-- Start Passage given --

Troika

Robert's Thoughts

Comments (6) / March 1, 2018

He was born in the town of Bialystok, Poland. The day the German Army invaded his country on September 1, 1939 he was visiting Warsaw. Instead of returning home, he enlisted in the Polish Army. They were happy to take him, principally because he spoke faultless German. (In those days most Polish Jews spoke Yiddish only and they mistook him for a goy.)

He fought first against the Germans and then against the Russians (who in, 1939, had signed a non-aggression pact with the Germans).

He was captured and sent to Siberia.

He somehow escaped the Gulag and found his way to the UK through Scandinavia in 1942, and enlisted in the Free Polish Army there.

He was sent to North Africa where his unit was homologated into the British Army and he became a tank commander.

He fought in the Libyan desert against German General Rommel, (the Desert Fox), and, after the British defeated the Germans near Tobruk, he was posted to the European Theatre of War.

He was de-mobbed in 1945 and emigrated to Canada. He settled in Montreal where he founded a successful restaurant equipment business. That’s when I met him: through Henryk Voychik, a Polish classmate of mine at McGill. He needed an accountant for his restaurant equipment business so he hired me.

In 1967, he and Voychik, a passionate wine collector, decided to create an upscale “Russian” restaurant on Crescent Street, the street Johnny Vago, the maniacal Hungarian promoter ‘formulated’ in his mind and turned into reality as the centre of FUN and good eating and drinking in Anglo-Montreal (Winston Churchill Pub, Friar Tuck’s – and, of course the flagship establishment of the “street”, Thursdays Restaurant and Bar, with its tunnel that conveniently lead, for amorous couples of means, to the Hotel de la Montagne on the street one over).

-- End Passage given --
-- Start Data listing --

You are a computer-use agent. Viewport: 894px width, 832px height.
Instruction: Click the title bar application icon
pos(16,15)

-- End Data listing --
-- Start Data listing --

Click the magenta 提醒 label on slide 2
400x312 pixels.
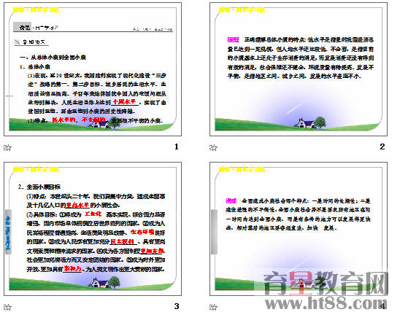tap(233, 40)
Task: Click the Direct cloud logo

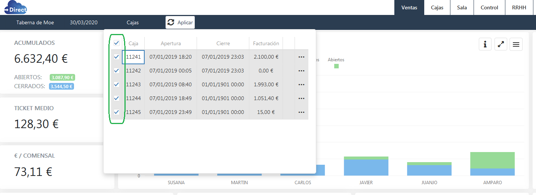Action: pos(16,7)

-- End Data listing --
-- Start Data listing --

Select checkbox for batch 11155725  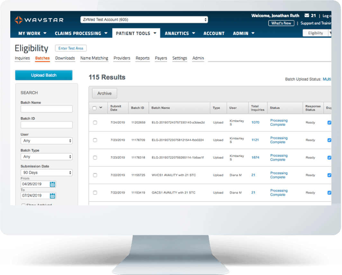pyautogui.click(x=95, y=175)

-- End Data listing --

Goal :: Copy a span of the Troika post above word for word, starting at the words "He somehow escaped" and ending after the words "a tank commander.".

Response to this exercise ::
He somehow escaped the Gulag and found his way to the UK through Scandinavia in 1942, and enlisted in the Free Polish Army there.

He was sent to North Africa where his unit was homologated into the British Army and he became a tank commander.